Base normativa e precedentes
- Art. 1º e art. 3º, CF/88 — princípios da dignidade da pessoa humana e valorização do trabalho como fundamento da República, fundamentos relevantes para políticas públicas de inclusão laboral.
- Art. 7º, CF/88 — direitos sociais que orientam a tutela de condições dignas de trabalho e proteção aos trabalhadores.
- Lei 12.305/2010 (Política Nacional de Resíduos Sólidos) — estrutura e diretrizes para a gestão integrada de resíduos, responsabilização e inclusão de catadores nas cadeias de reciclagem.
- Recomendação CNJ n. 169/2026 — orienta tribunais a remunerarem justa e formalmente cooperativas e associações de catadores ao prestarem serviços de coleta seletiva.
- Normas de direito administrativo e contratos públicos — regramento aplicável à celebração de contratos e termos de parceria por órgãos públicos, especialmente no que diz respeito à seleção, credenciamento e formalização de obrigações.
- Jurisprudência consolidada do tribunal — práticas anteriores do TRT-CE sobre parcerias institucionalizadas com associações e políticas de sustentabilidade administrativa, que servem de referência para delimitar execução e fiscalização dos contratos.
Impacto prático
- Para as associações e cooperativas: a formalização e remuneração geram receitas diretas que contribuem para a sustentabilidade operacional, aquisição de insumos e melhoria das condições de trabalho, além de conferir segurança jurídica na prestação de serviços a entes públicos.
- Para o tribunal e demais órgãos públicos: o modelo cria precedentes administrativos internos para contratação de serviços de economia solidária, exigindo instrumentos de fiscalização, critérios objetivos de credenciamento e previsibilidade orçamentária.
- Para advogados e consultores: abre espaço para elaboração e revisão de contratos administrativos ou de fomento, análise de cláusulas de remuneração, critérios de desempenho e conformidade com a Lei 12.305/2010 e com a Recomendação CNJ.

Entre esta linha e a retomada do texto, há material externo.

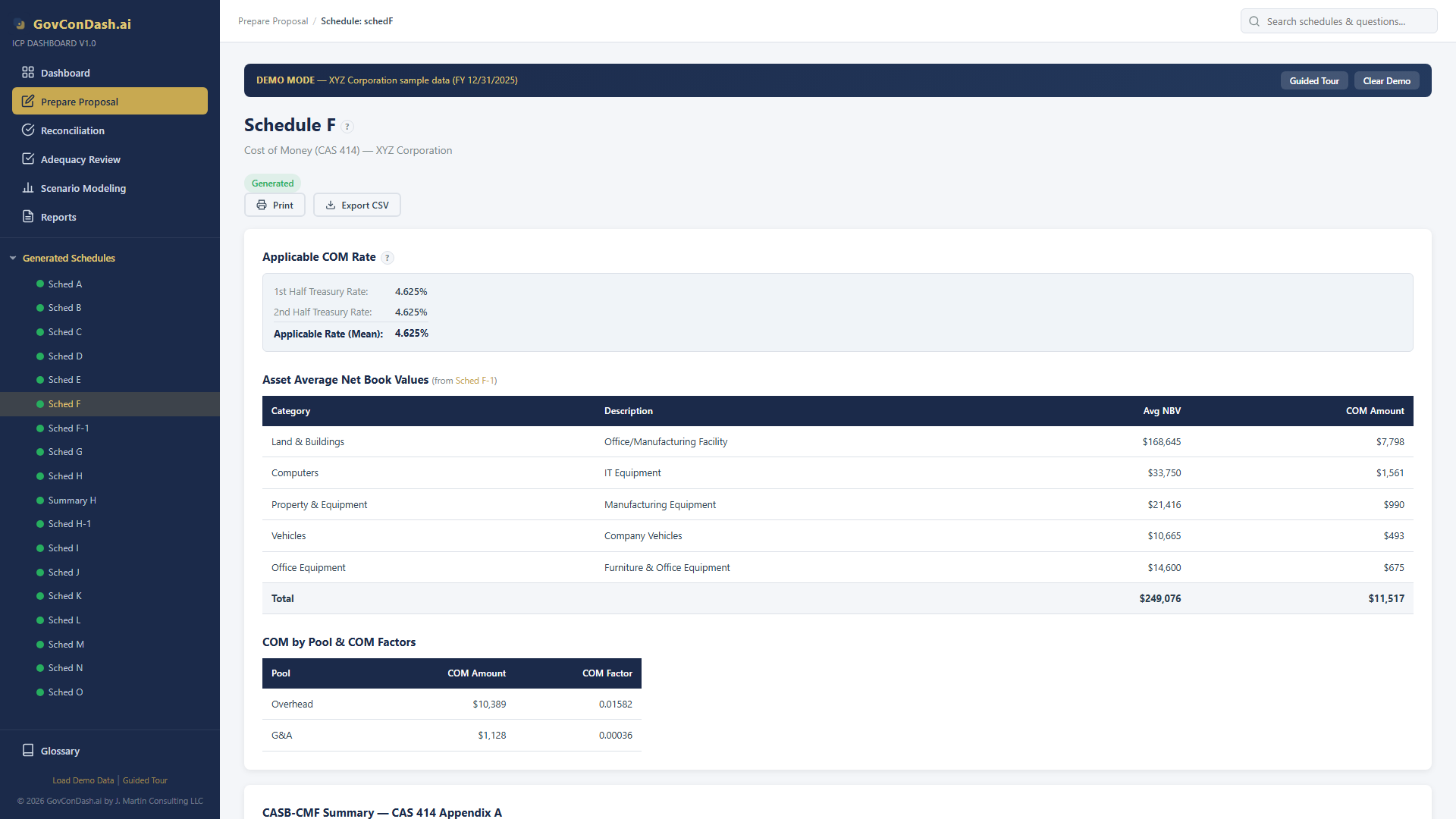Click help icon beside Applicable COM Rate

coord(388,258)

- Para políticas públicas locais: o rodízio amplia a distribuição de oportunidades entre entidades, potencialmente favorecendo inclusão social e a cadeia local de reciclagem, o que pode ser replicado por varas e outros tribunais da capital e do interior.
O que observar
- Formalização contratual: é essencial verificar cláusulas sobre objeto, critérios de mensuração da prestação, regime de pagamento, responsabilização por danos, seguro e condições de rescisão, para evitar litígios ou execução ineficaz.
- Fiscalização e compliance: o tribunal deve definir mecanismos de controle e monitoramento técnico para assegurar a efetividade do serviço e a correta aplicação de recursos públicos, observando regras de transparência e prestação de contas.
- Sustentabilidade financeira: remunerações devem ser compatíveis com custos operacionais e com a legislação orçamentária, o que exige planejamento e eventual remanejamento dentro dos limites legais.
- Possível extensão da prática: a adoção por outras unidades jurisdicionais pode demandar padronização regulatória interna ou adoção de instrumentos jurídicos uniformes; há espaço para modulação de efeitos ou orientações do próprio CNJ.
- Riscos e litígios: impugnações administrativas quanto a critérios de credenciamento ou questões trabalhistas (eventual confusão entre cooperativismo e vínculo de emprego) exigem atenção técnica, especialmente frente à jurisprudência e à legislação aplicável.
Em síntese, a medida do TRT-CE representa uma convergência entre política pública ambiental e tutela da dignidade laboral, operacionalizada por meio de contratos que remuneram serviços de coleta seletiva. Do ponto de vista jurídico-administrativo, impõe desafios de modelagem contratual e governança, ao mesmo tempo em que reforça a implementação prática da Política Nacional de Resíduos Sólidos e da Recomendação CNJ n. 169/2026.